Biomedical Innovation Center, Beijing Shijitan Hospital, Capital Medical University, Beijing, 100038, China.
Beijing Key Laboratory for Therapeutic Cancer Vaccines, Beijing Shijitan Hospital, Capital Medical University, Beijing, 100038, China.
J Transl Med. 2024 Jan 20;22(1):69. doi: 10.1186/s12967-023-04765-5.
The cancer-immunity cycle (CI cycle) provides a theoretical framework to illustrate the process of the anticancer immune response. Recently, the update of the CI cycle theory emphasizes the importance of tumor's immunological phenotype. However, there is lack of immunological phenotype of pan-cancer based on CI cycle theory.
Here, we applied a visualizing method termed 'cancer immunogram' to visualize the state of CI cycle of 8460 solid tumors from TCGA cohort. Unsupervised clustering of the cancer immunogram was performed using the nonnegative matrix factorization (NMF) analysis. We applied an evolutionary genomics approach (dN/dS ratio) to evaluate the clonal selection patterns of tumors with distinct immunogram subtypes.

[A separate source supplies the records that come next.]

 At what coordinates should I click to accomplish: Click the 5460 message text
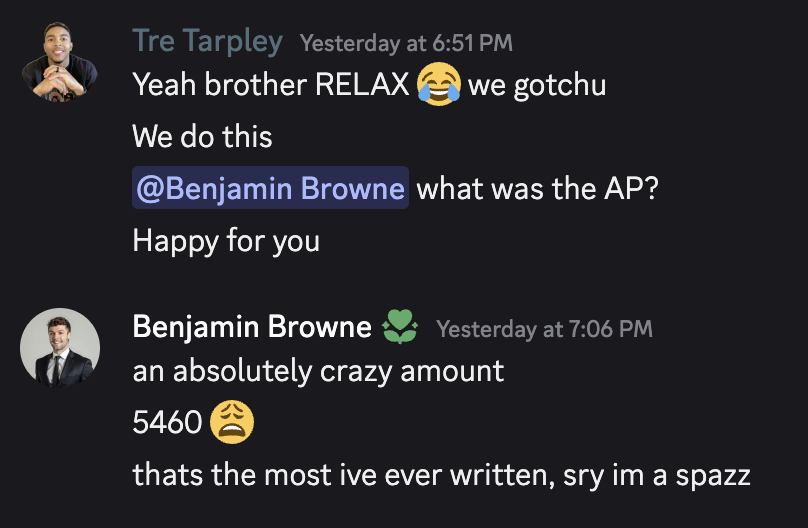point(167,422)
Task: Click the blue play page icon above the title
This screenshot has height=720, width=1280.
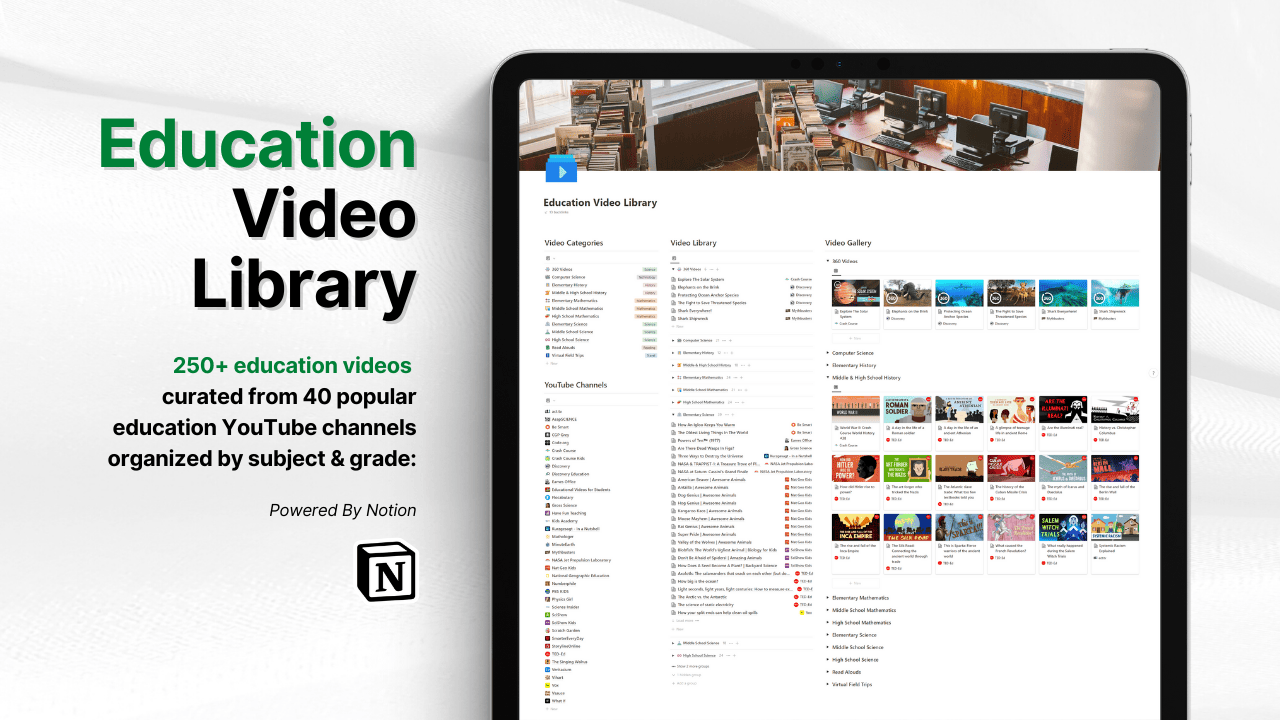Action: [562, 170]
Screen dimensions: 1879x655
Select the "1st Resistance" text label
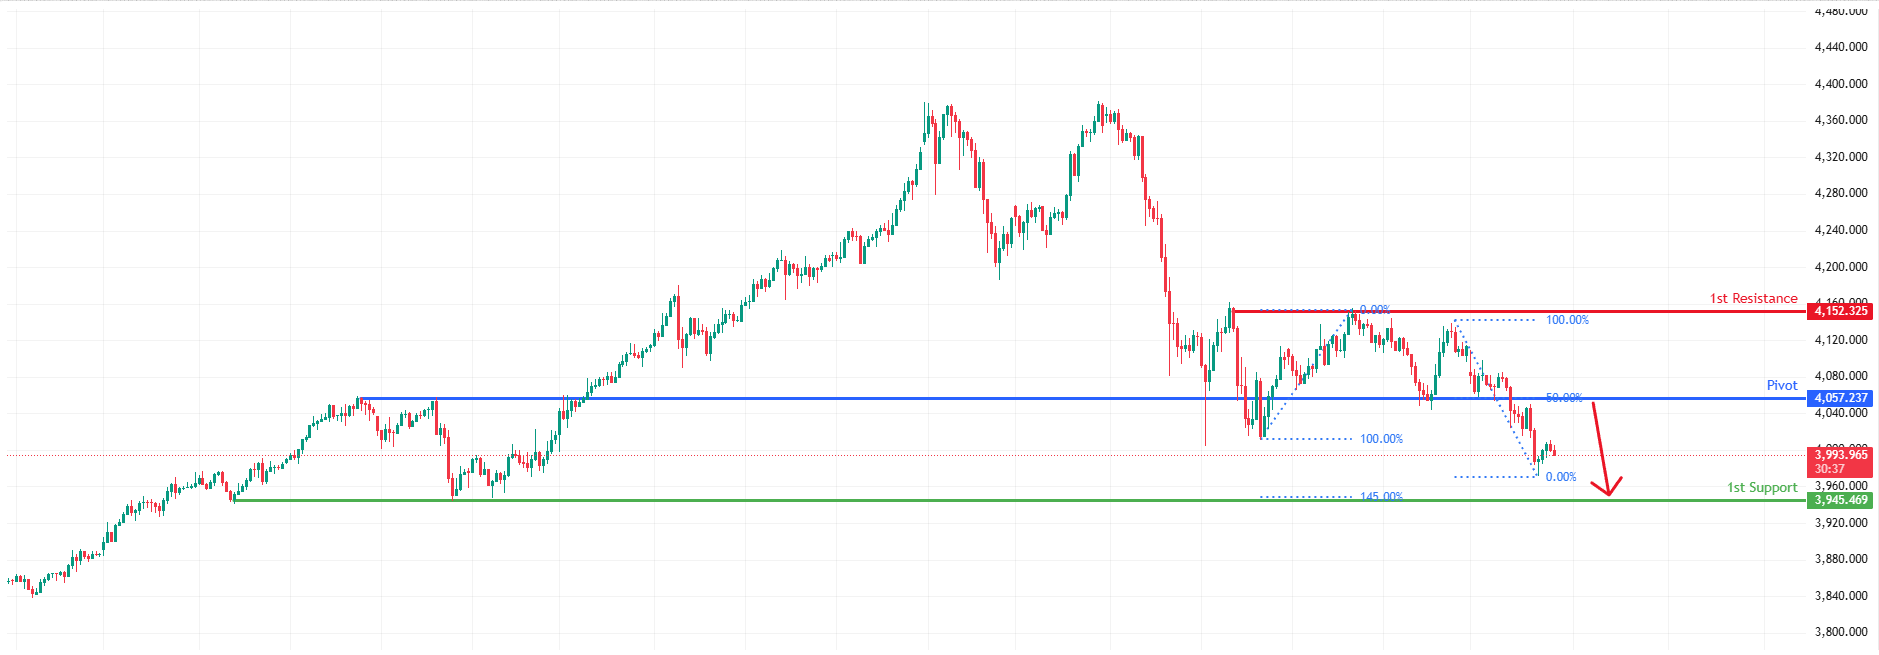point(1753,298)
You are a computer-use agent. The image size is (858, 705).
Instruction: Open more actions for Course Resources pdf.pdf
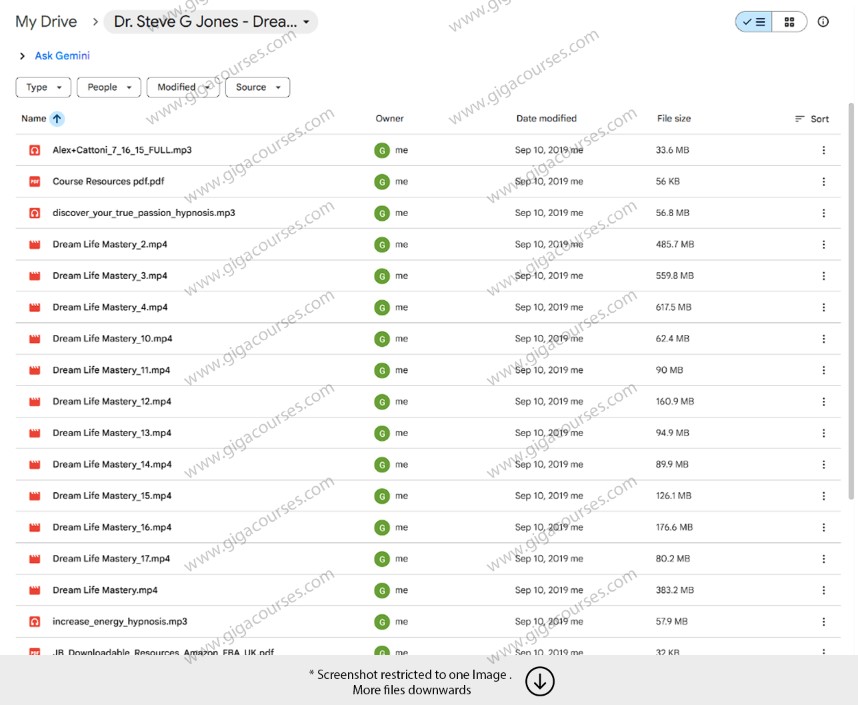[x=823, y=182]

We defined four major CI cycle patterns across 32 cancer types using a cancer immunogram approach. Immunogram-I was characterized by 'hot' and 'exhausted' features, indicating a favorable prognosis. Strikingly, immunogram-II, immunogram-III, and immunogram-IV represented distinct immunosuppressive patterns of 'cold' tumor. Immunogram-II was characterized by 'cold' and 'radical' features, which represented increased expression of immune inhibitor molecules and high levels of positive selection, indicating the worst prognosis. Immunogram-III was characterized by 'cold' and 'recognizable' features and upregulated expression of MHC I molecules. Immunogram-IV was characterized by 'cold' and 'inert' features, which represented overall immunosuppression, lower levels of immunoediting and positive selection, and accumulation of more tumor neoantigens. In particular, favorable overall survival was observed in metastatic urothelial cancer patients with immunogram-I and immunogram-IV after immune checkpoint inhibitor (ICI) therapy. Meanwhile, a higher response rate to ICI therapy was observed in metastatic gastric cancer patients with immunogram-I phenotype.
Our findings provide new insight into the interaction between immunity and cancer evolution, which may contribute to optimizing immunotherapy strategies.
癌症免疫周期(CI 周期)提供了一个理论框架,用于说明抗肿瘤免疫反应的过程。最近,CI 周期理论的更新强调了肿瘤免疫表型的重要性。然而,基于 CI 周期理论的泛癌症免疫表型尚缺乏研究。
在这里,我们应用了一种可视化方法,称为“癌症免疫组图”,来可视化 TCGA 队列中 8460 个实体瘤的 CI 周期状态。使用非负矩阵分解(NMF)分析对癌症免疫组图进行无监督聚类。我们应用了一种进化基因组学方法(dN/dS 比)来评估具有不同免疫组图亚型的肿瘤的克隆选择模式。
我们使用癌症免疫组图方法定义了 32 种癌症类型中的 4 种主要 CI 周期模式。免疫组图-I 表现出“热”和“耗竭”特征,提示预后良好。引人注目的是,免疫组图-II、免疫组图-III 和免疫组图-IV 代表了“冷”肿瘤的不同免疫抑制模式。免疫组图-II 的特征是“冷”和“激进”,表现为免疫抑制分子表达增加和高水平的正选择,提示预后最差。免疫组图-III 的特征是“冷”和“可识别”,并且 MHC I 分子表达上调。免疫组图-IV 的特征是“冷”和“惰性”,表现为整体免疫抑制、免疫编辑和正选择水平较低,以及积累更多的肿瘤新抗原。特别是,转移性膀胱癌患者在接受免疫检查点抑制剂(ICI)治疗后,具有免疫组图-I 和免疫组图-IV 特征时,总体生存率较好。同时,转移性胃癌患者中具有免疫组图-I 表型时,对 ICI 治疗的反应率较高。
我们的研究结果为免疫与癌症进化之间的相互作用提供了新的见解,这可能有助于优化免疫治疗策略。